▶ [SOURCE DOCUMENT]:
++++

The steel and aluminum tariffs announced by President Trump are his second attempt — following “tax reform” — to improve the U.S. economy while being blocked from following through on his “build American infrastructure” platform which won him the election. This attempt is likely to be no more successful. Neither the absence of corporate taxes nor the absence of some metals imports can match the presence of new investments in the U.S. physical economy, new technologies, and new infrastructure platforms, and thus growing real productivity.
“Trade adversary” China’s extremely moderate reaction to the tariffs contrasted sharply to “allies” in Europe and Canada. Chinese Foreign Ministry spokeswoman Hua Chunying said on March 2 that world trade could be harmed:”The basis for the global recovery is still unstable. All countries should make concerted efforts to cooperate to resolve the relevant issues, instead of taking trade-restrictive measures unilaterally.” But European Commission President Jean-Claude Juncker, after first vowing retaliation on March 2, made specific threats the next day:”We will put tariffs on Harley-Davidson, on bourbon, and on blue jeans — Levis. We cannot simply put our head in the sand.”(President Trump responded with a tweet threatening to tax European auto exports.) Canadian officials vowed retaliation. Bernd Lange (Germany, SPD), head of the European Parliament’s Committee on International Trade, said, “With this, the declaration of war has arrived.”

++++

▶ [WHAT IS BEING ASKED]: Copy the piece above on the steel and aluminum tariffs word for word, in full.

▶ [MATERIAL PROVIDED]:
++++

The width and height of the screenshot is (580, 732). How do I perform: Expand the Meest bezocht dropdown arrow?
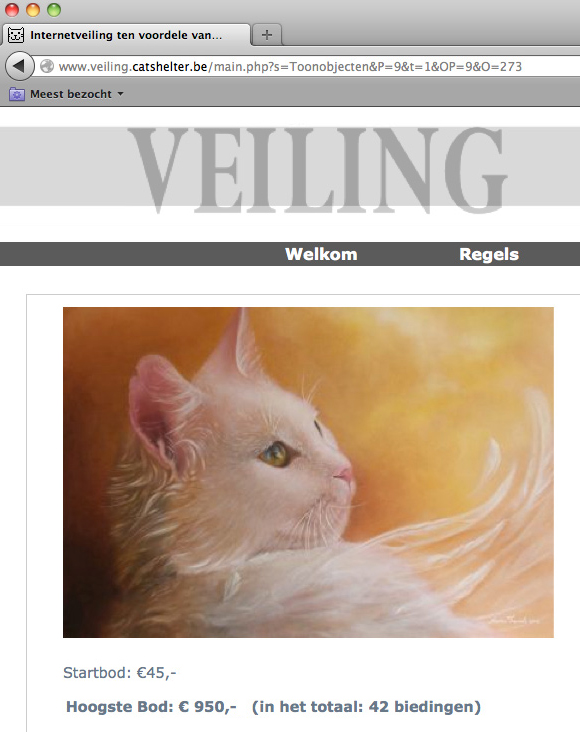(x=120, y=94)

++++

▶ [TASK OUTPUT]:
The steel and aluminum tariffs announced by President Trump are his second attempt — following “tax reform” — to improve the U.S. economy while being blocked from following through on his “build American infrastructure” platform which won him the election. This attempt is likely to be no more successful. Neither the absence of corporate taxes nor the absence of some metals imports can match the presence of new investments in the U.S. physical economy, new technologies, and new infrastructure platforms, and thus growing real productivity.
“Trade adversary” China’s extremely moderate reaction to the tariffs contrasted sharply to “allies” in Europe and Canada. Chinese Foreign Ministry spokeswoman Hua Chunying said on March 2 that world trade could be harmed:”The basis for the global recovery is still unstable. All countries should make concerted efforts to cooperate to resolve the relevant issues, instead of taking trade-restrictive measures unilaterally.” But European Commission President Jean-Claude Juncker, after first vowing retaliation on March 2, made specific threats the next day:”We will put tariffs on Harley-Davidson, on bourbon, and on blue jeans — Levis. We cannot simply put our head in the sand.”(President Trump responded with a tweet threatening to tax European auto exports.) Canadian officials vowed retaliation. Bernd Lange (Germany, SPD), head of the European Parliament’s Committee on International Trade, said, “With this, the declaration of war has arrived.”